Thoughts on components that we could have students program:

Dataset Importer/Exporter

This would be a Javascript library that would manage reading and writing datasets in various formats, converting to and from PanthR's JSON format.

It should be able to read and write in as many of the following formats:

Comma-Separated, Tab-separated

Excel (both old if possible, and new)

SPSS

HTML table (possibly even read out from an entire HTML page)

R object (rda)

Fixed Column format

General XML structures?

Importing

When importing:

The library should accept information about the format, but it should also be in a position to "sniff out" as much as possible about the file without any information.
The library should return not just the dataset in whatever form it deciphered it, but also information about what choices it had to make, possible problems it encountered etc.
It should also be able to accept back the object it returned, with any possible modifications in the settings the user/ui did, and try to parse it again. For example, the library has just tried to read this file, and found a column that looked like dates in a yyyy/mm/dd format. It would return that information, along with formats for other columns, as part of its reply. The user/ui might then tell right back to the library that it was in fact a yyyy/dd/mm format. The library would then return the correct format.
The library should be able to handle numeric data even if it is in a currency form (with a currency symbol up front), it should be able to handle using commas to separate thousands, or using the european format where comma is used for the decimal spot and dots for the thousands. This holds for exporting as well.
It should be able to accept both strings and io-streams as inputs. Similarly it should be able to output as either string or io-stream.

Exporting

Users should be able to set row names, column names, column formats, etc.
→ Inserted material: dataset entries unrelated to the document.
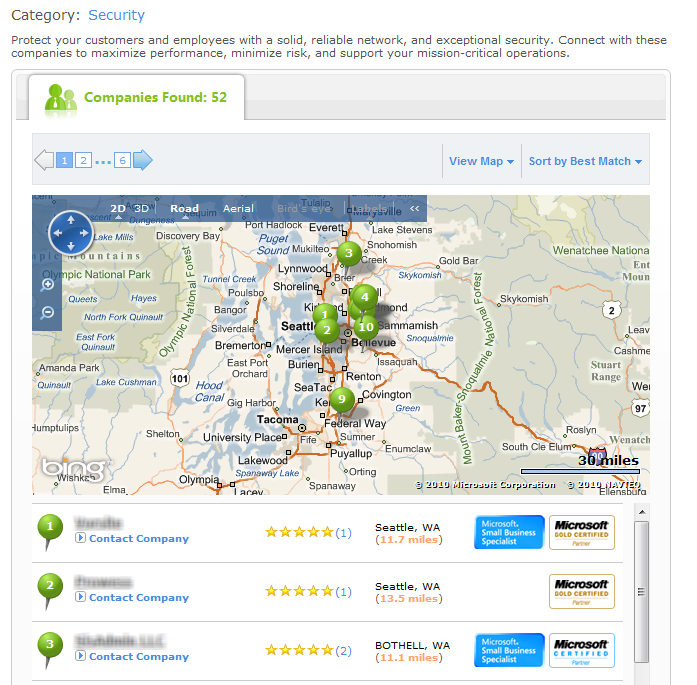Click Contact Company for the Bothell result

click(138, 657)
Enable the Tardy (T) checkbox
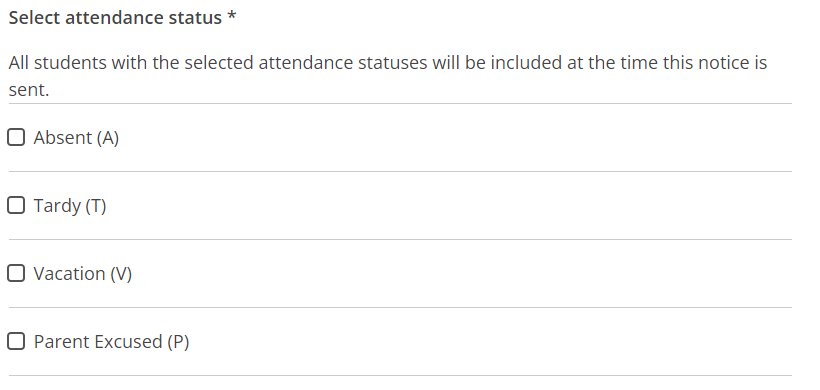This screenshot has width=820, height=390. coord(16,205)
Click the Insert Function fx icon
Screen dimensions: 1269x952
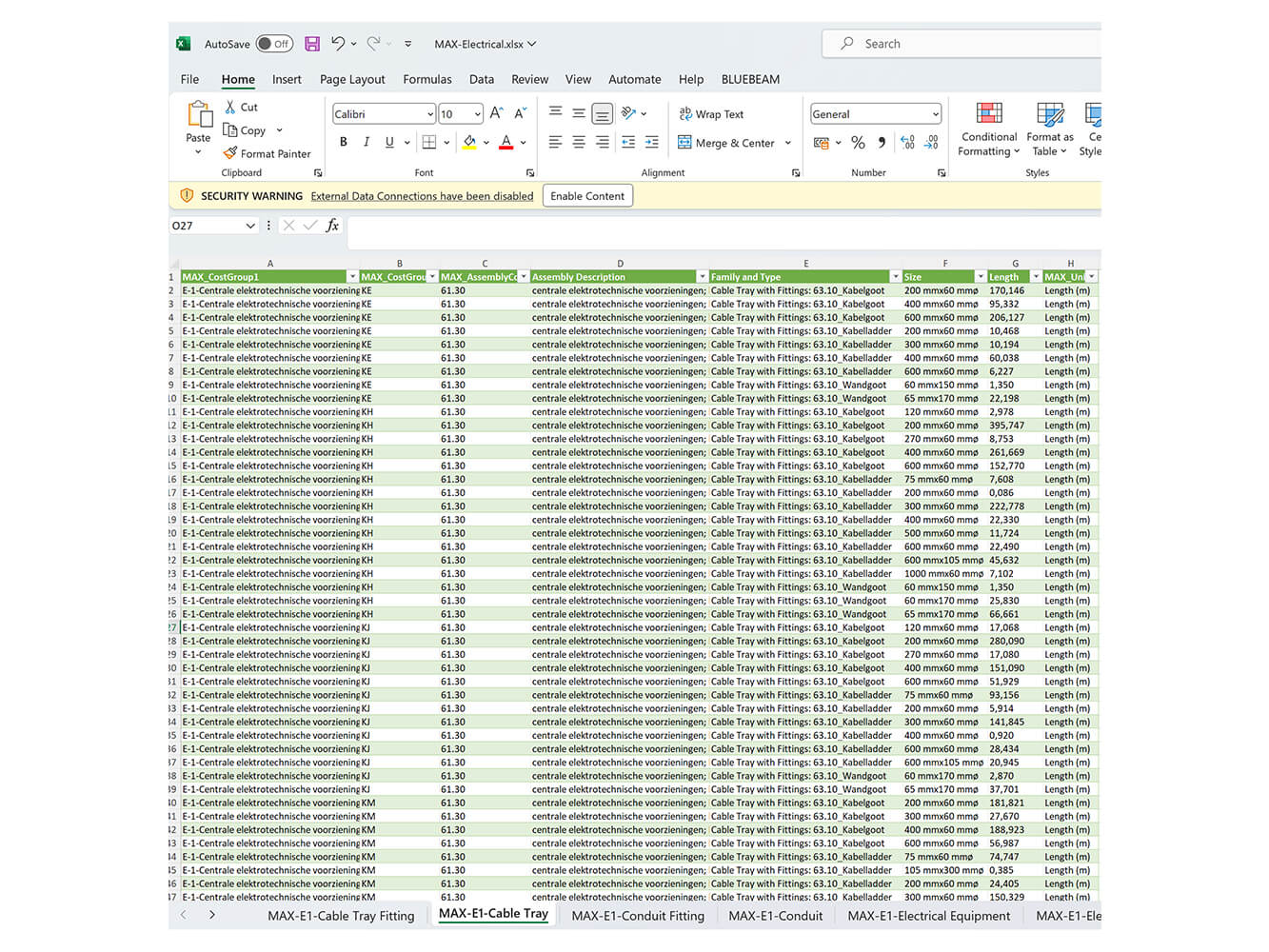pos(332,226)
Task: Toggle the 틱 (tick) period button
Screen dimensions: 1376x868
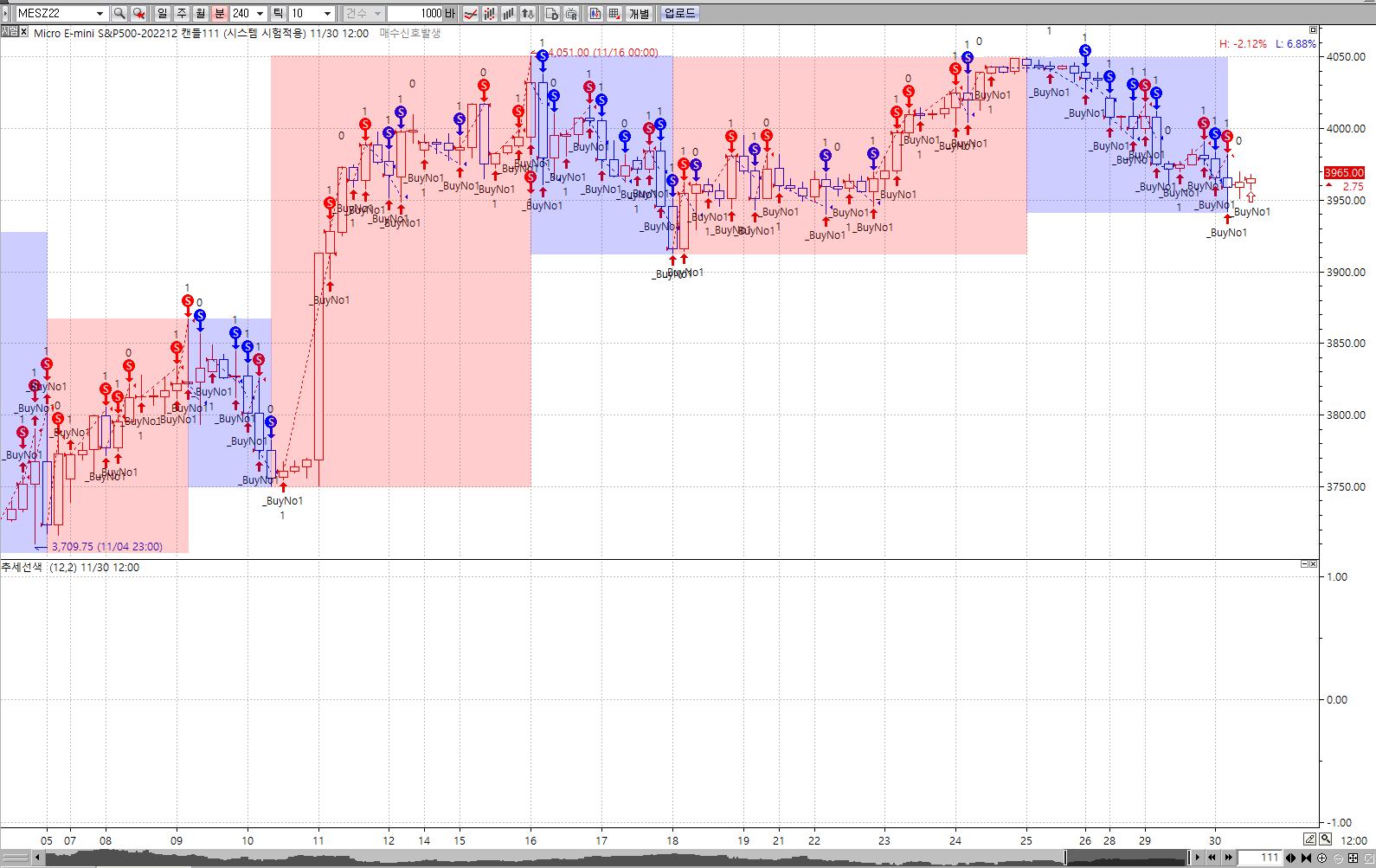Action: pos(278,13)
Node.js -- RServe interface

RServe is designed to provide access to R through TCP/IP. It handles different clients, and provides them with their own namespace.

We need to communicate with this RServe process from Node.js. This node.js package should be able to:

Start up and shut down RServe
Monitor RServe's performance to the extent possible
Pose itself to RServe as distinct clients to manage different namespaces for each user. Depending on how RServe is set up at the moment, this may require a rewrite to parts of RServe.
It should manage queues of requests coming in and out. Messages need to be processed in the same order they arrive. Given Node.js's asynchronous nature, this may require some careful thought.
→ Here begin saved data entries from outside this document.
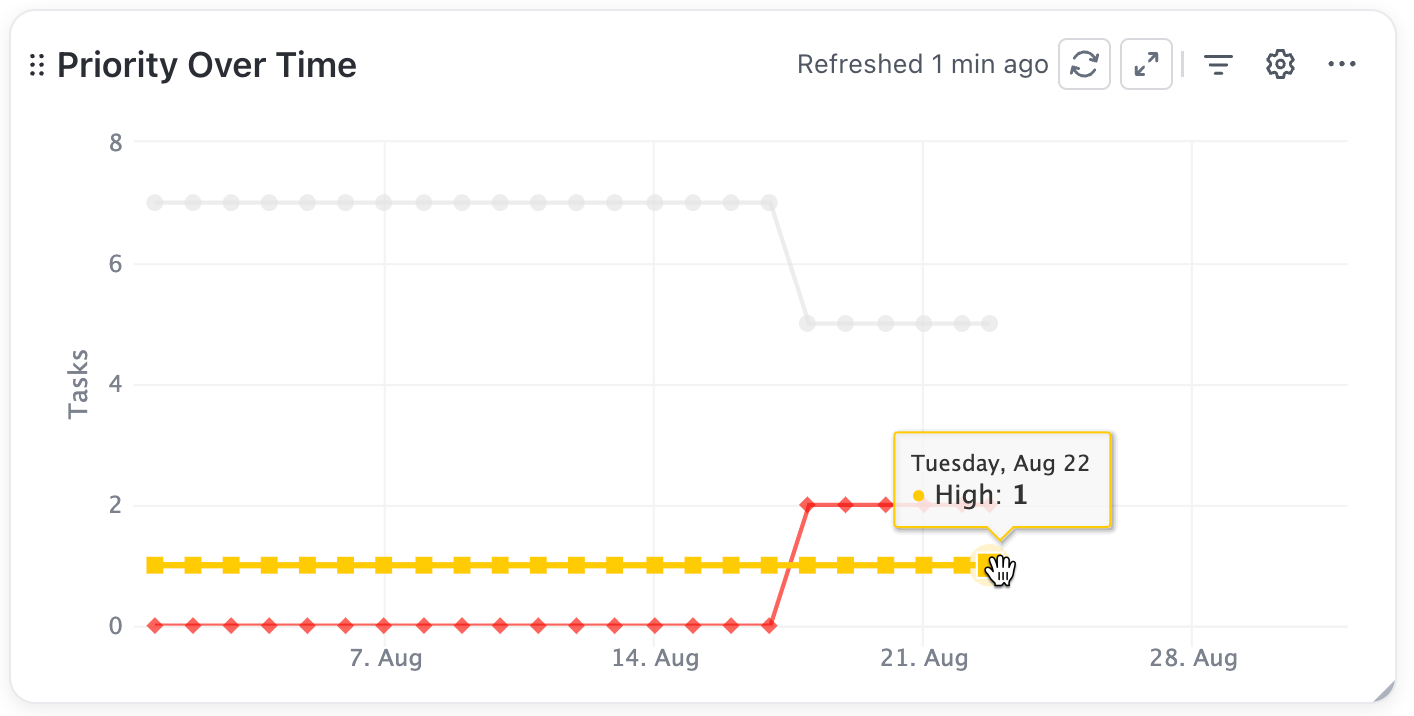The image size is (1414, 716).
Task: Open the filter options icon
Action: click(x=1217, y=65)
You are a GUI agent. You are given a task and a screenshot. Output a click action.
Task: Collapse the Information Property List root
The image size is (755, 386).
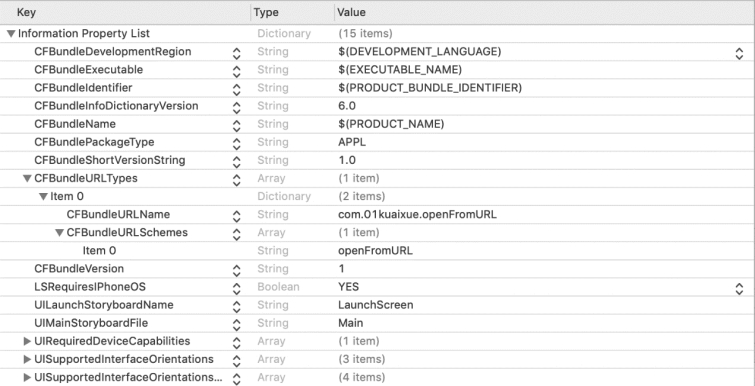point(11,34)
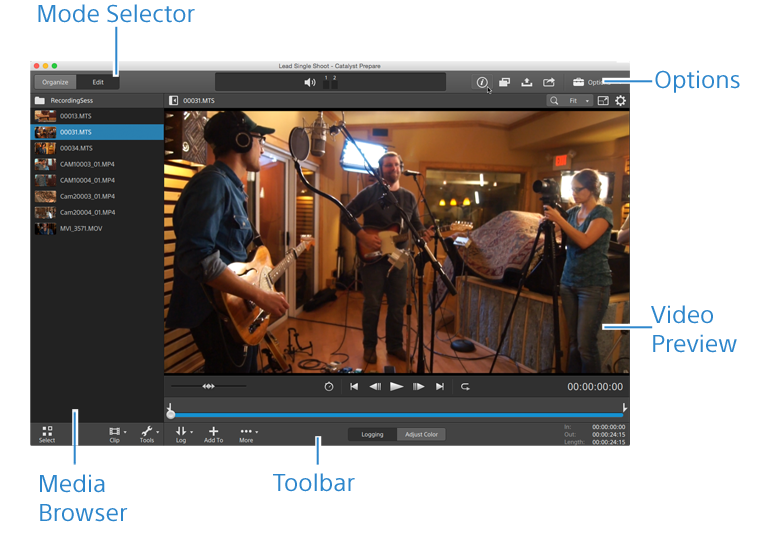Click the Add To plus icon
The image size is (759, 539).
(x=213, y=433)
Node.js user account management

Each user should be able to create an account by simply providing an email and choosing a password. Account verification would be done through that email.
User preferences and settings should be stored on the server, along with the current workspace session information.
Users should be able to save "workspaces" on the server.
Optionally, users should be able to "link" their account with a Dropbox or similar account.
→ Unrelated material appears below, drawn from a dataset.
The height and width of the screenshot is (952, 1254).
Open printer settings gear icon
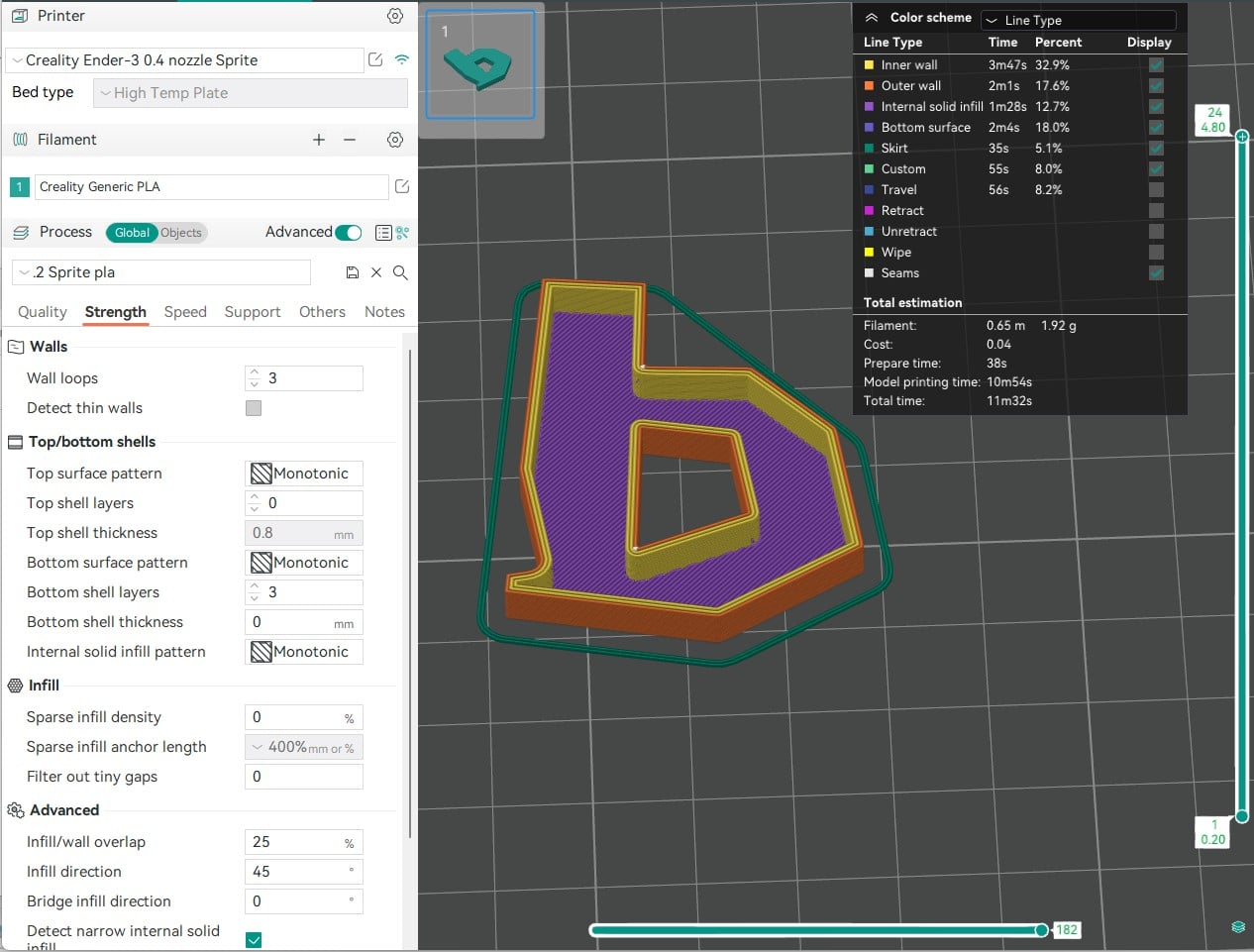tap(395, 16)
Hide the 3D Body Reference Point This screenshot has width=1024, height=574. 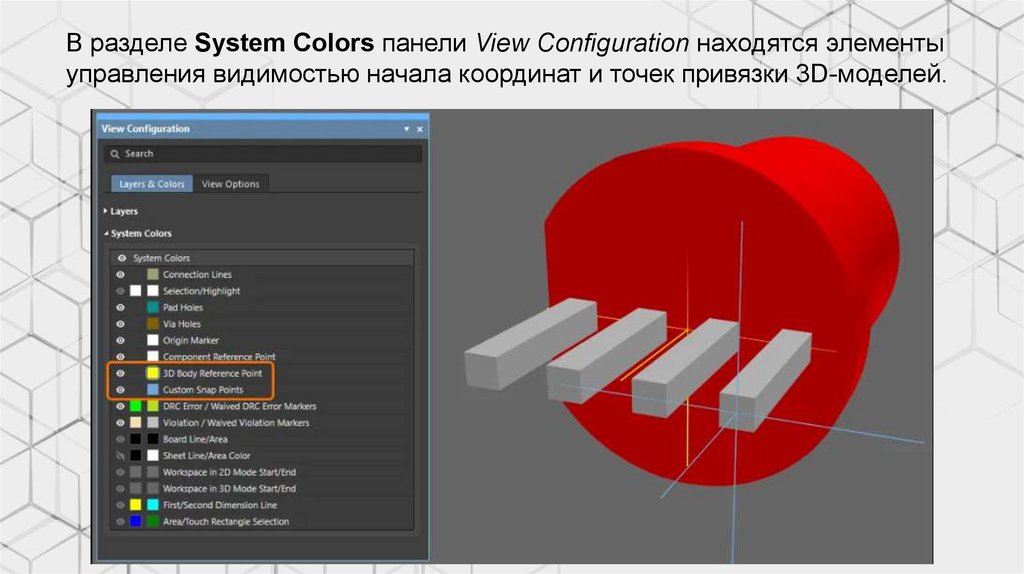coord(120,373)
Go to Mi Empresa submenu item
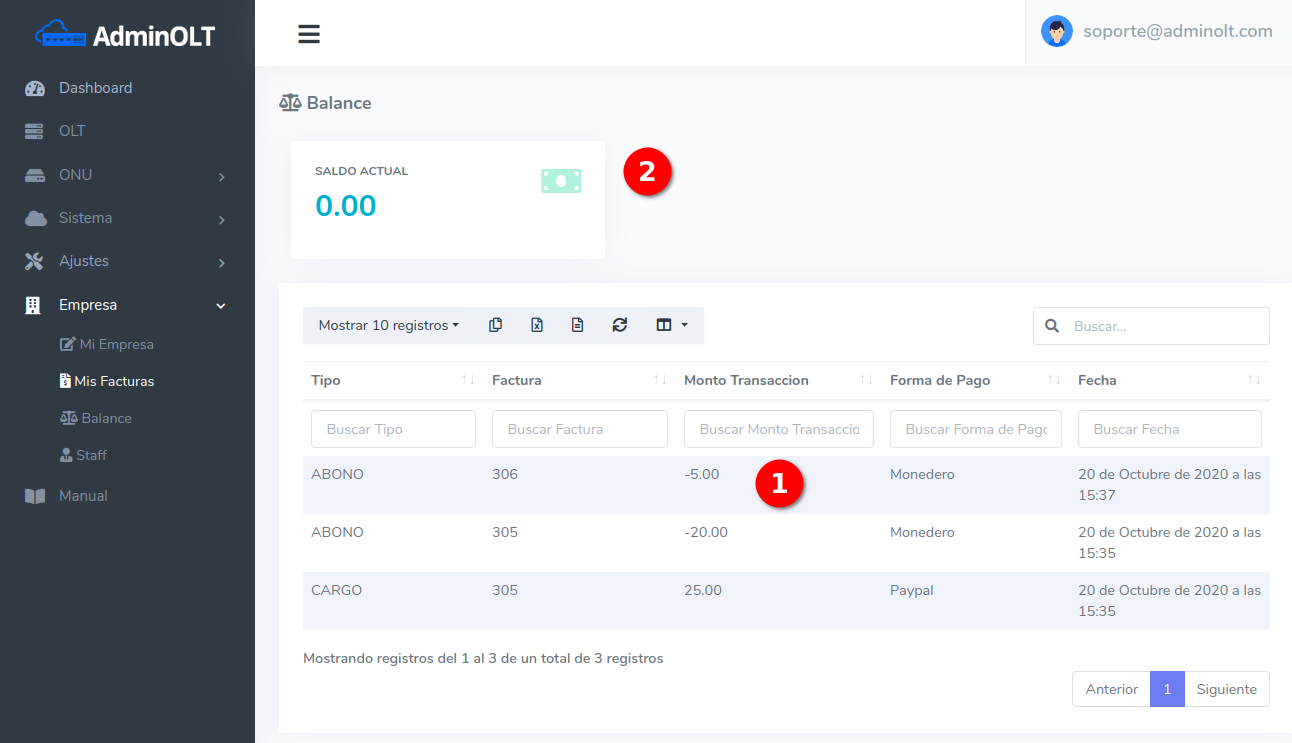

Node.js main Express server application

Maintains basic info about the server, and serves it on status requests.
When a user asks for a connection, the client interface page is sent via HTTP, and a Web Sockets connection is established.
Language API messages are sent across this Web Sockets connection. The server maintains a queue for messages coming from the client and then passed to the RServer, and a queue of messages coming from the RServer and passed to the client.
The server needs to be able to maintain the state the client was in when the client breaks a connection.

Graph and Graph Editor objects

The Graph object needs to do a couple of things:

It learns what it needs to do from a Graph Output Object or a Graph Results Object.
It handles a Canvas HTML element on which it can draw itself.
It should handle the various different plot types, as well as the various graph components one could add to a graph.
Users should be able to interact with elements of the graph and get information about where in the data those values come from.

A supplementary, but possibly simpler, component to this is an R library, that would accept and handle a Graph Output Object, and would be able to return this object in various image formats. This would in particular require translating the various graphing parameters to things R would understand.

The Graph Editor Object needs to provide the user with an intuitive way to build a graph together.

It has a way to set graph type, x and y variables, filters, grouping variables, other parameters
Includes a preview of the graph.
It should have a toolbar providing graph components to add, as well as edit windows for each of those components.
A user should be able to edit existing components by either picking them off a list or by clicking on them in the preview.

Look in the Structures page for details on what the graph and graph component settings would be.